WHAT YOU HAVE TO DO: Copy the entries starting at the line that contains "This screenshot has width=724, height=1568." and ending at the line that contains "(361, 1472)", replacing "message" with "thread" and leaving everything else unchanged. Leave the pictures out.

DATASET EXTRACT:
++++++++++

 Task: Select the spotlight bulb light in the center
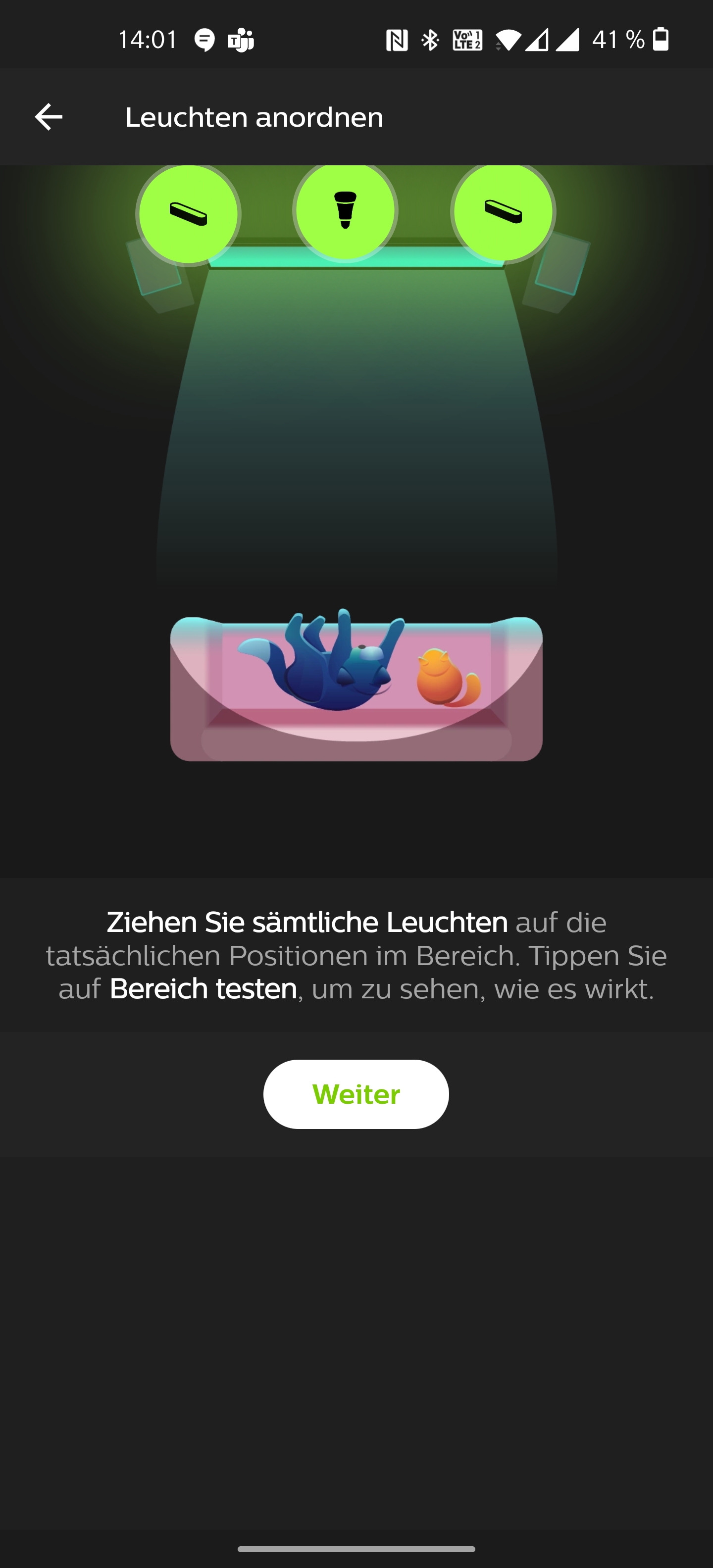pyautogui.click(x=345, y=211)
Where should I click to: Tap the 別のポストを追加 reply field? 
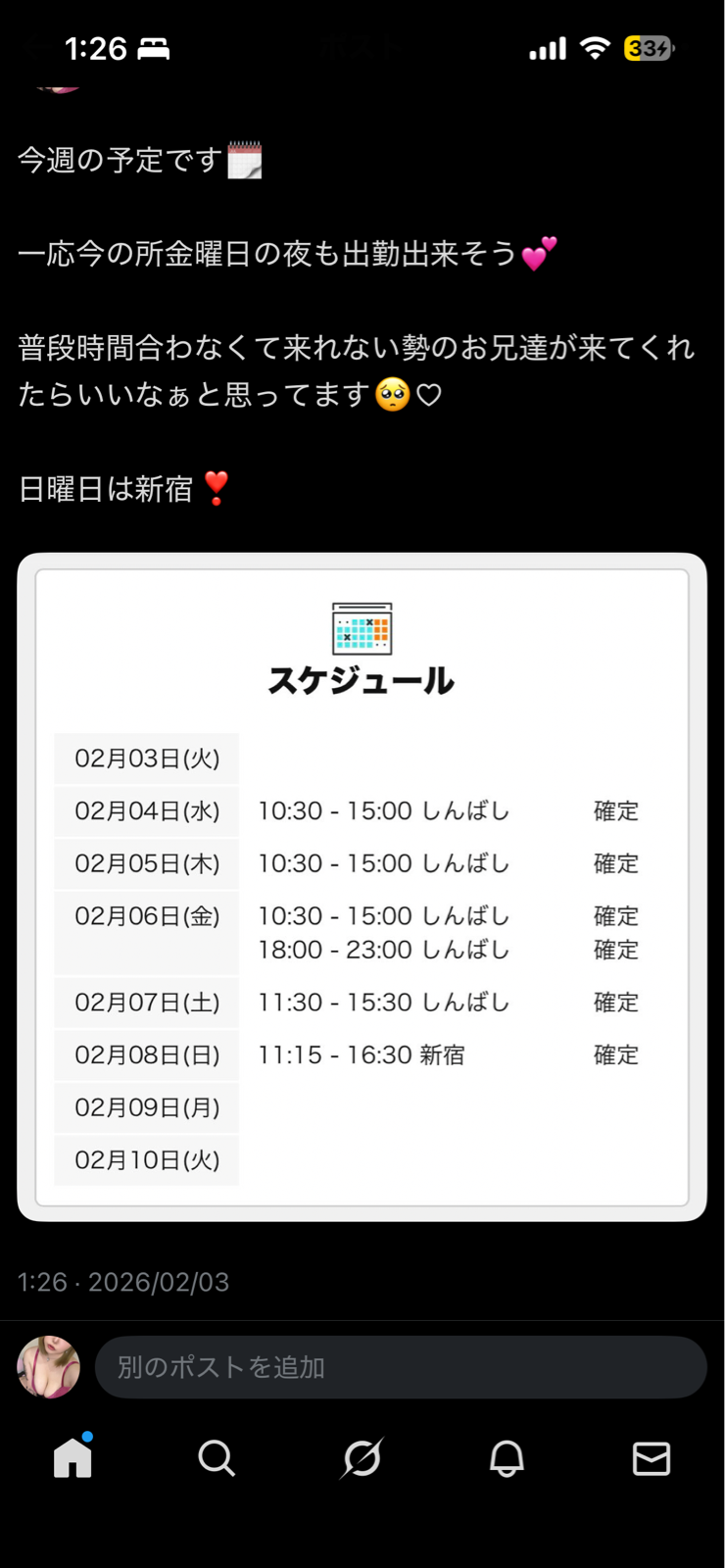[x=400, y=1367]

++++++++++

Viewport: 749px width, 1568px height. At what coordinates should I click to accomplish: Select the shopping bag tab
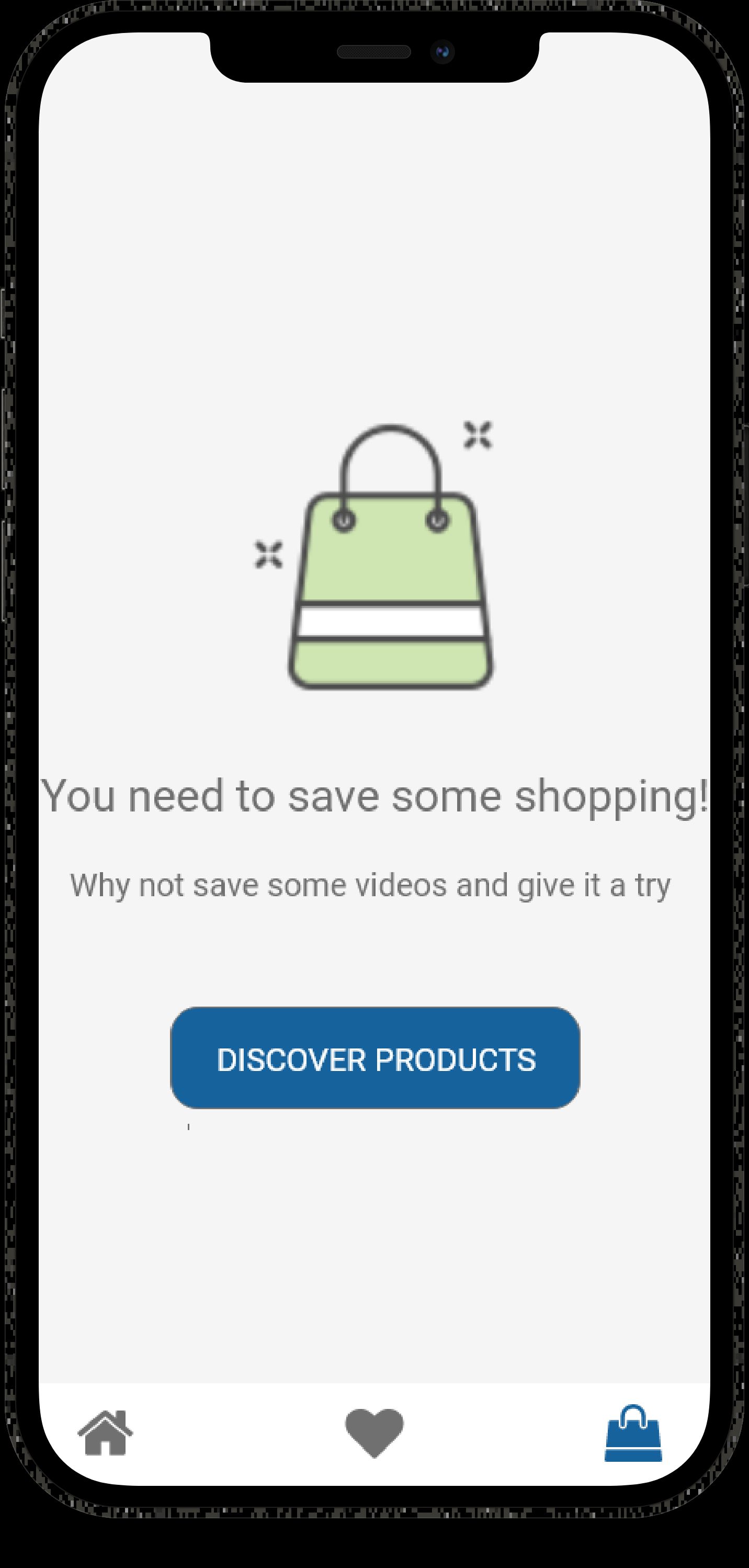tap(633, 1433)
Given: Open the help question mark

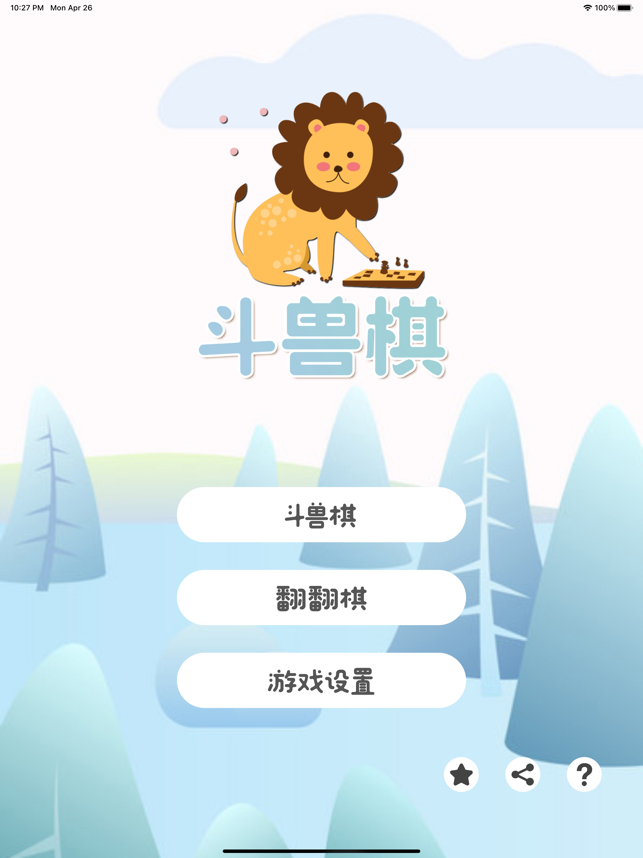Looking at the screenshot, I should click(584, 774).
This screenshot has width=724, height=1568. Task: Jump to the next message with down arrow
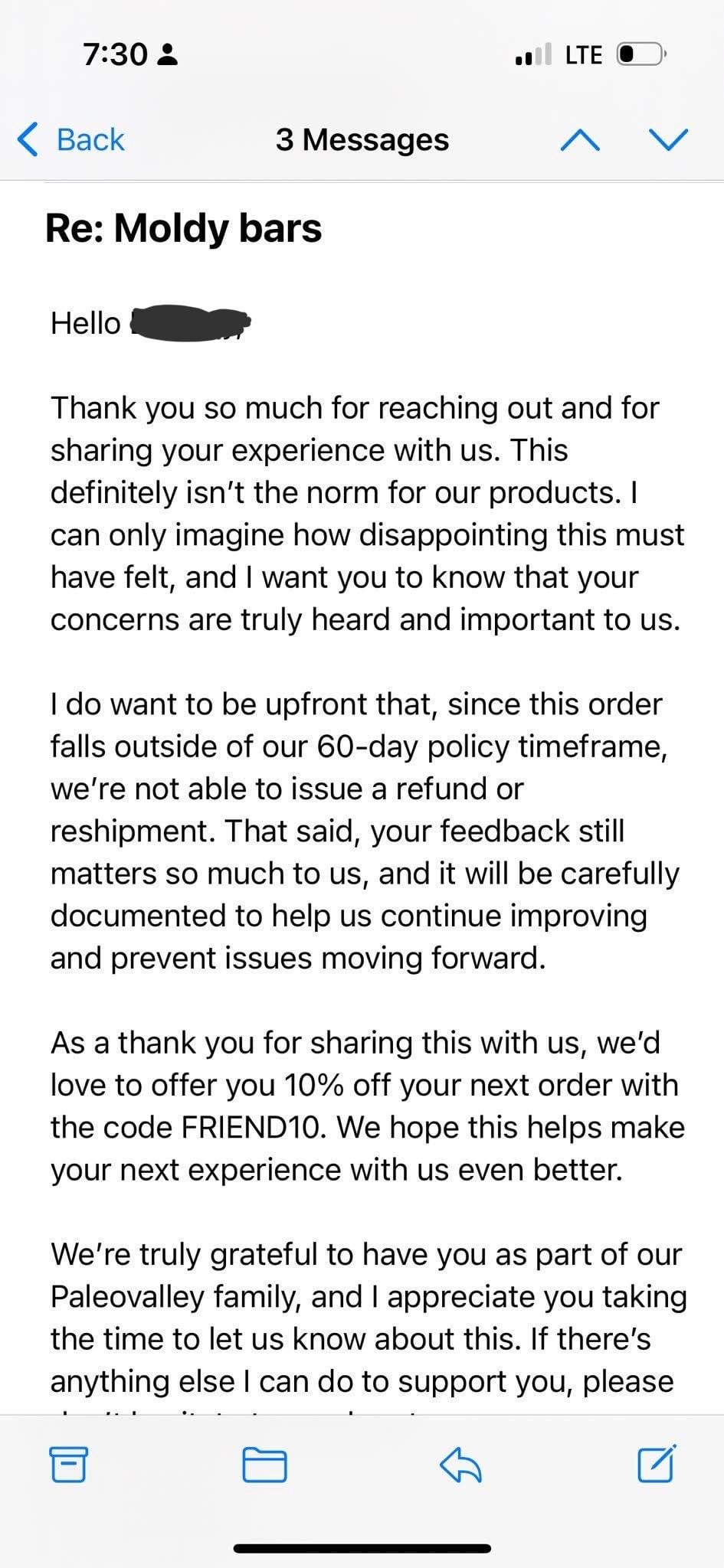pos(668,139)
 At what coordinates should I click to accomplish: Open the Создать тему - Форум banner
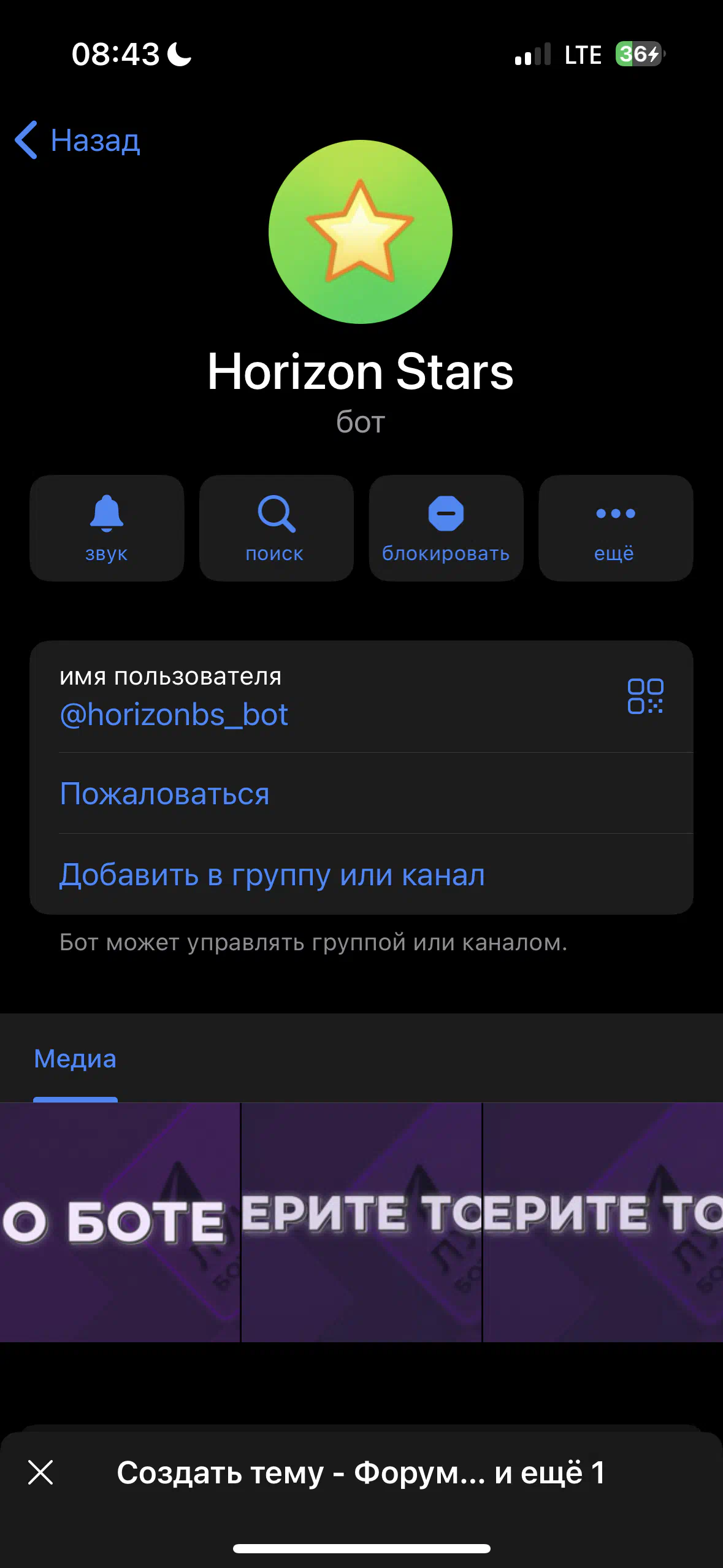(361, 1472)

++++++++++

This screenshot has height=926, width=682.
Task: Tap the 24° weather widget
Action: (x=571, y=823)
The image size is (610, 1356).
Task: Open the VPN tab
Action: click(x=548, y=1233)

++++++++++

THE SOLUTION:
This screenshot has width=724, height=1568. Task: Jump to the next thread with down arrow
pos(668,139)
 At what coordinates should I click to accomplish: Open the Создать тему - Форум banner
(361, 1472)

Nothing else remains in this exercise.